Diante da dor dos outros (Companhia das Letras, 2003), uma das obras mais célebres de Susan Sontag, é um poço fundo com água rasa. Nela, a premiada escritora estadunidense analisa o impacto do horror contido em registros visuais no mundo contemporâneo.

Partindo de uma reflexão sobre mídia de massa e entendimento da guerra e da desgraça, Sontag questiona o real efeito das imagens de filas de cadáveres, de crianças deformadas por mutilações, no nosso dia-a-dia congestionado por preocupações particulares.

A morte de desconhecidos em território estrangeiro, acessada pelos filtros dos meios de comunicação, estaria nos tornando insensíveis ao sofrimento? Os bombardeios de notícias estariam enfraquecendo a relevância da tragédia dos bombardeios bélicos?

Encarar a dor dos outros seria olhar dentro desse poço fundo, onde a visão precisaria atravessar camadas de escuridão até alcançar o próprio pequeno reflexo na água rasa.

O choque pode tornar-se familiar. O choque pode enfraquecer. Mesmo que isso não aconteça, a pessoa pode não olhar. As pessoas têm meios de se defender do que é perturbador (…) Isso parece normal, ou seja, adaptativo. Assim como a pessoa pode habituar-se ao horror na vida real, pode adaptar-se ao horror de certas imagens. (pág. 70)

Em maio deste ano, uma série de imagens horrendas foi bombardeada pelos noticiários brasileiros. Vídeos e fotos registravam uma mulher sendo carregada e espancada por um grupo de pessoas à insanidade de um justiçamento. A vítima chamava-se Fabiane Maria de Jesus, dona de casa, esposa e mãe, morta em decorrência de uma execução popular provocada por um boato, no qual seria uma raptora de crianças sacrificadas em rituais de magia negra, na cidade de Guarujá, balneário paulista.

Os registros da crueldade atravessaram continentes e, cotejando a questão levantada por Sontag, impeliu o escritor e cineasta brasileiro Márcio-André, radicado há três na Espanha, a transformar o choque em arte. A primeira manifestação ocorreu no Dia da Língua Portuguesa, realizada na Universidade de Budapeste poucos dias depois do acontecimento.
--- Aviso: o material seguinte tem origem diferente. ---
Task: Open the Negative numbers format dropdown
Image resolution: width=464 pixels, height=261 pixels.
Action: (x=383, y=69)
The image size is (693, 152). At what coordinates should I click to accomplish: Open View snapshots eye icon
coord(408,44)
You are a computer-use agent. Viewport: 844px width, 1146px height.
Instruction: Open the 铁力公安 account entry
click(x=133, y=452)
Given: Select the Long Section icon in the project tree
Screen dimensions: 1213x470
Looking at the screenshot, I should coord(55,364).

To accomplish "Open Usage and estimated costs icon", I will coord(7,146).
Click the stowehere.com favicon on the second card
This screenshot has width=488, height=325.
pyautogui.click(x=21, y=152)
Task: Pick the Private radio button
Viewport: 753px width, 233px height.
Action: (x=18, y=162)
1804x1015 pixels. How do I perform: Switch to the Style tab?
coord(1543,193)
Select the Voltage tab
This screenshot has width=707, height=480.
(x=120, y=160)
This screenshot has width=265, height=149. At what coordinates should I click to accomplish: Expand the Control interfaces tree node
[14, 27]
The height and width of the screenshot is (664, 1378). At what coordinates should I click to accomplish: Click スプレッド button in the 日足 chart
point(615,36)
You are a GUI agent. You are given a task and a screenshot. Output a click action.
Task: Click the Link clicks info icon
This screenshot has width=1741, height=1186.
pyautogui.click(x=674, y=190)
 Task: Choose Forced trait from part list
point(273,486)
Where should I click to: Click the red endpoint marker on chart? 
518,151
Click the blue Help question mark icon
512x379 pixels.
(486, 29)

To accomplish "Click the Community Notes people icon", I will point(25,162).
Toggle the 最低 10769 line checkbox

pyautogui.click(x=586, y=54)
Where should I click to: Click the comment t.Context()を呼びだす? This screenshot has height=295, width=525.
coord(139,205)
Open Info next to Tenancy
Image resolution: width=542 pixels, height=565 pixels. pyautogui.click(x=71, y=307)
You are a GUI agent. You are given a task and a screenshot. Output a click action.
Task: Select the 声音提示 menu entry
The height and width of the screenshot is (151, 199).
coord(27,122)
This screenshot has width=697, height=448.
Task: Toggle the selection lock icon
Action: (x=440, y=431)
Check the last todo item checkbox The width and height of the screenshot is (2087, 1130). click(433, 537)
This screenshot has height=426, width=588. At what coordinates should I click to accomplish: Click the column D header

A barbárie gerou na conferência do autor um discurso de contestação, cujo trecho segue abaixo:

Não foi a polícia arrastando favelados, não foram bandidos arrastando filhos da classe média, não foi a classe média financiando o extermínio. É no linchamento que vemos, reunidos em um mesmo espetáculo, sem qualquer hierarquia ou distinção, homens e mulheres, brancos e negros, pobres e ricos, favelados e classe média, polícia e bandido, culpados e inocentes, exploradores e explorados, ‘trabalhadores’ e ‘vagabundos’, militares e civis, ignorantes e cultos, reacionários e libertários, conservadores e liberais, mídia e espectadores, religiosos e ateus, crentes e “do mundo”, cidadãos do bem e cidadãos do mal etc. Todos em comunhão, vibração e dança. Como em toda dança, não há heróis ou vilões, apenas a anulação das dicotomias para que a festa se dê no tempo e no espaço. O linchamento é o maior legado que nossa geração deixará às vindouras.

Capa do livro

Agora, em parceria com o artista francês Laurent Winkler, Márcio-André acaba de lançar a vídeoperfomance Obrigado, Senhor! (acima), em que protesta contra o asselvajamento dos homens, dedicada à memória de Fabiane Maria de Jesus.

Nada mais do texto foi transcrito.